In der Aufmerksamkeit, die seine Arbeit einfordert, sieht der Künstler einen weiteren wesentlichen Aspekt seines Schaffens: "Es geht um das Detail. Oft versuche ich, durch meine Arbeit die Betracher beziehungsweise Hörer zu sensibilisieren und aufmerksam zu machen auf alltägliche Dinge, die der bewussten Wahrnehmung im Alltag selbst - stressbedingt - entwischen."

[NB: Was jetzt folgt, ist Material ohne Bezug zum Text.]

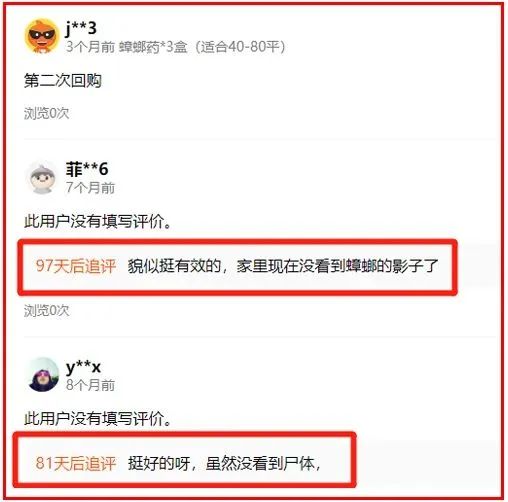
Task: Click 此用户没有填写评价 under 菲**6
Action: tap(97, 221)
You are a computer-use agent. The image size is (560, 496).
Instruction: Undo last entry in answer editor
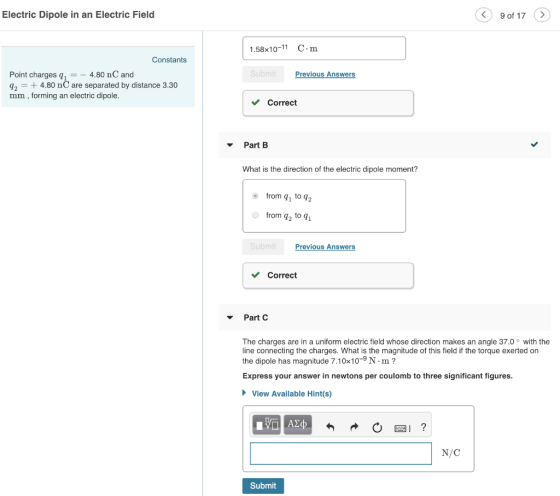330,427
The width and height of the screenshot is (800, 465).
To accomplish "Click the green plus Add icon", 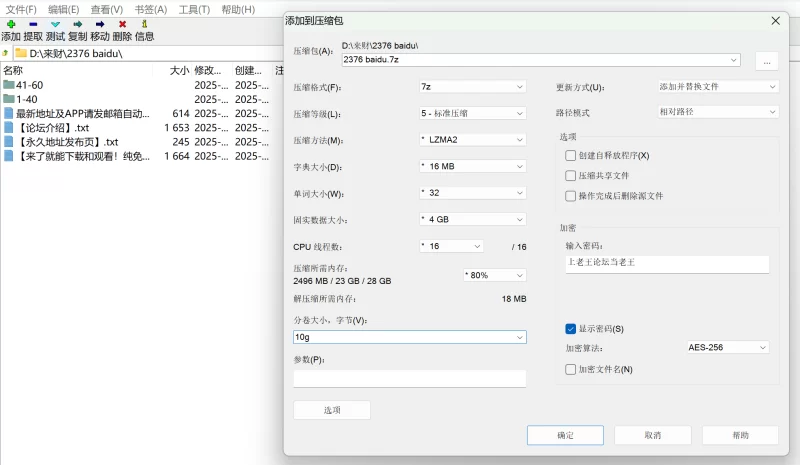I will [11, 24].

Venus´ Werk beschränkt sich dabei nicht auf Klangprojekte. Für das mittlerweile geschlossene Grazer Medienkunstlabor hat er 2010 "extended view" realisiert. Venus: "Ich habe dafür eine Panorama-Videokamera entwickelt, um einen erweiterten Bildraum zu erforschen." Die Kamera ist in der Lage, Videomaterial in einem Winkel von 240 Grad aufzunehmen. Dabei legte sich das Augenmerk auf die Ermöglichung neuer Bildkompositionen, darauf, „Handlungen um den Zuschauer herum zu platzieren, um verschiedene Blickwinkel auf des Geschehen im Film zu gewährleisten."

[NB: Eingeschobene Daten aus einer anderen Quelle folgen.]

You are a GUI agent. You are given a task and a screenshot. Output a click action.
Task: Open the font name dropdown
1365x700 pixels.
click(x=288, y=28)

Ursprünglich ist der in Dresden geborene Peter Venus in die Steiermark gekommen, um in Graz Toningenieur zu studieren. Ob Graz ein gutes künstlerisches Pflaster für seine Art von Kunst darstellt oder nicht, war für seine Entscheidung „völlig unwichtig". Die Stadt hat Venus dann „extrem positiv" überrascht: „Bis heute wundert es mich immer wieder von neuem, wie vielfältig und umfangreich die Musik- und Kunstszene in Graz ausgeprägt ist." Deshalb sehnt er sich auch nicht nach London zurück, wo er eine Zeit lang gelebt hat. „Ich vermisse die Stadt in keinster Weise. Graz gibt mir viel eher die Möglichkeit, Neues auszuprobieren und umzusetzen, als ich es in einer solchen Metropole könnte."

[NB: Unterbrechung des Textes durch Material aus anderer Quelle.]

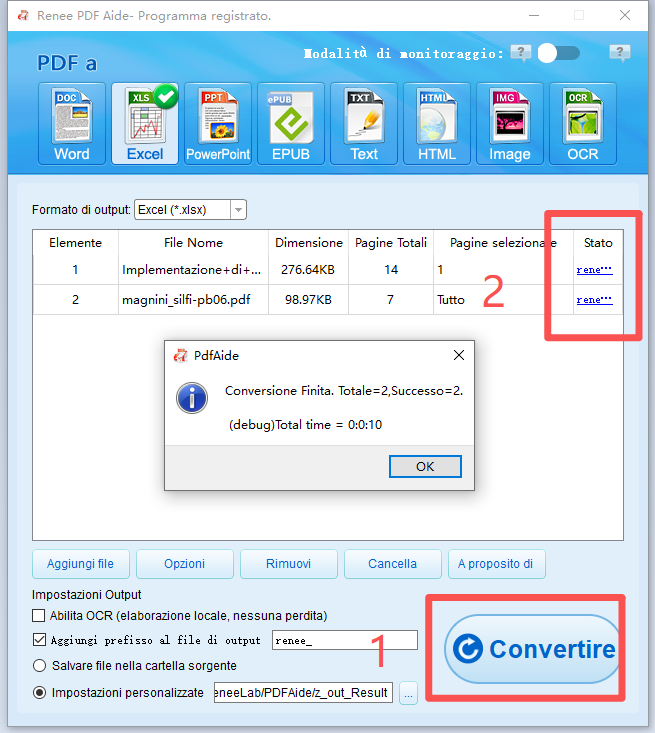The image size is (655, 733).
Task: Select the Excel conversion format icon
Action: click(145, 123)
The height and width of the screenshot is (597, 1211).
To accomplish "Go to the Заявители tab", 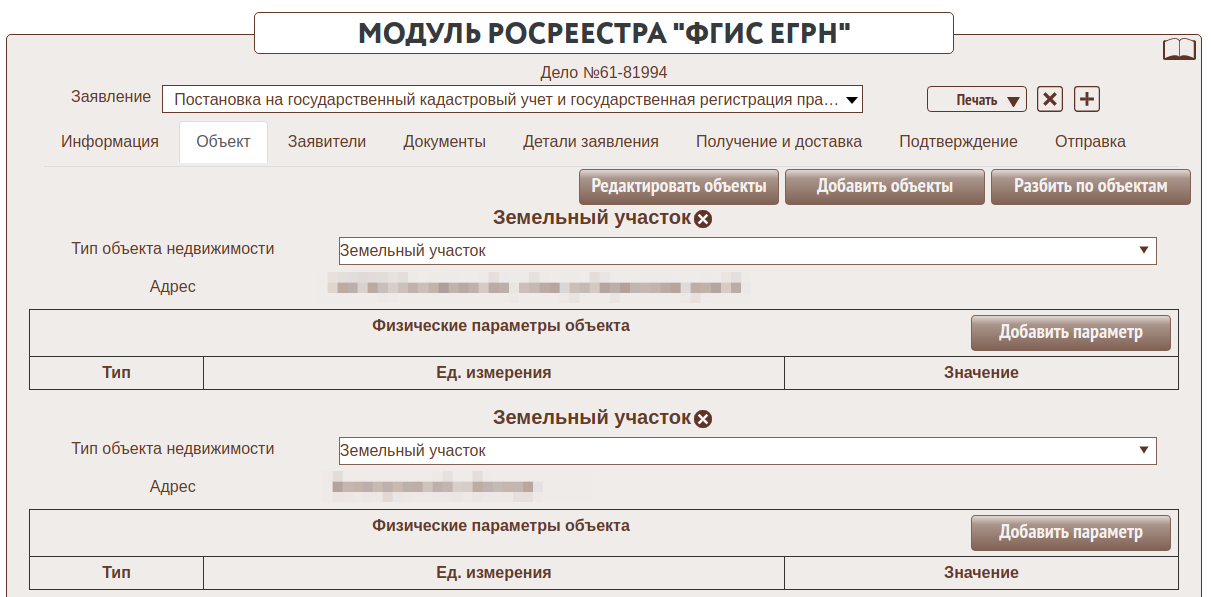I will click(x=327, y=142).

Die musikalische Sozialisation begann bei Venus, der neben Klavier auch Horn spielt, einigermaßen klassisch-konventionell, bis zum Stimmbruch war er auch Mitglied der Dresdener Kapellknaben. Der technische Aspekt der Musik hat ihn recht früh interessiert, nämlich als er anfing, im Schulradio Sendungen zu produzieren. „Damals hab ich Blut geleckt für das Schneiden und Mischen. Damals hat man ja noch mit Tonband gearbeitet." Eine „pubertäre Begeisterung" für Techno stand am Anfang seiner Beschäftigung mit elektronischer Musik - „Schließlich waren die Neunziger ..." Aber auch einige Alben aus dem väterlichen Plattenschrank erregten sein Interesse, elektronische Poppioniere der Siebziger wie Jean Michel Jarre und Klaus Schulze.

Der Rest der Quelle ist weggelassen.